Duds of 2015—DC Noir

My favorite film festival is DC Noir, held at the AFI Silver Theater in Silver Spring, Maryland. Seeing stuff on the big screen is always good. We see it as it was meant to be seen. It’s more immersive. The eye catches more, especially small details that can go unnoticed or unseen on the TV screen. In THE MALTESE FALCON, one of my all time favorites that I recently saw on the big screen, Caspar Gutman’s hand clasp on Sam Spade’s thigh becomes much creepier when we see where the fingers fall--the inner thigh. It’s not innocent at all and adds the homosexual undercurrent.

The flaws can be equally apparent for the same reasons--immersion and visual detail. I’m not talking about the plodding nature of a plot--the major problem with THE GUILTY. That’s might be more obvious on TV because of the distractions in the home. No, if a movies flops around like a landed fish or doesn’t fulfill its promise, then it’s a dud.

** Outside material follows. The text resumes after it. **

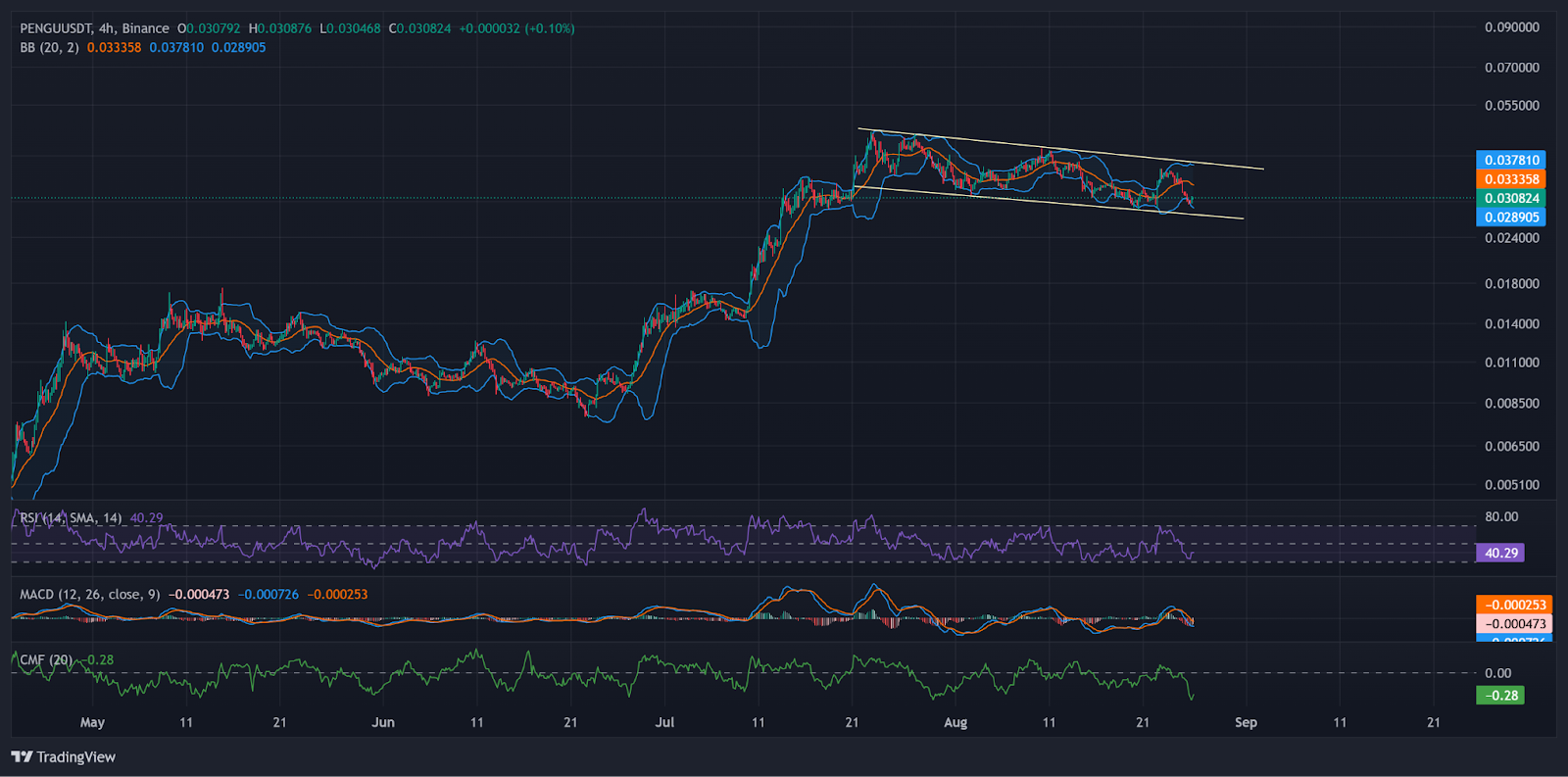The width and height of the screenshot is (1568, 777).
Task: Click the Jul label on time axis
Action: click(664, 722)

I don’t know what CIRCLE OF DANGER (1951) was supposed to be. The straightforward and not very interesting plot centered on a postwar Clay searching for the truth of his little brother’s death during the war. Clay is willfully blind to clues to his brother’s character as he is equally unable to keep his dates with a woman to whom he is seriously attracted. Clay interviews all the survivors of his brother’s commando unit--they aren’t very many--and they all give straightforward answers though’ they do have a habit of dying.The officers appear shifty; one appears more than that. Finally, Clay finds out that what looks like a murder was a necessary execution--and walks quietly away and with the girl. 

What the hell?

CIRCLE OF DANGER contains elements of romantic comedy, mystery, suspense and intrigue, but it fulfills none of them. It misses all its marks. It’s carried by an always bankable Ray Milland, but I sat there wondering when it was going to become a noir. It never did. I saw it because it was directed by Jacques Tourneur, who did the absolutely black OUT OF THE PAST. The only thing the two films have in common is they are both shot on black and white film. 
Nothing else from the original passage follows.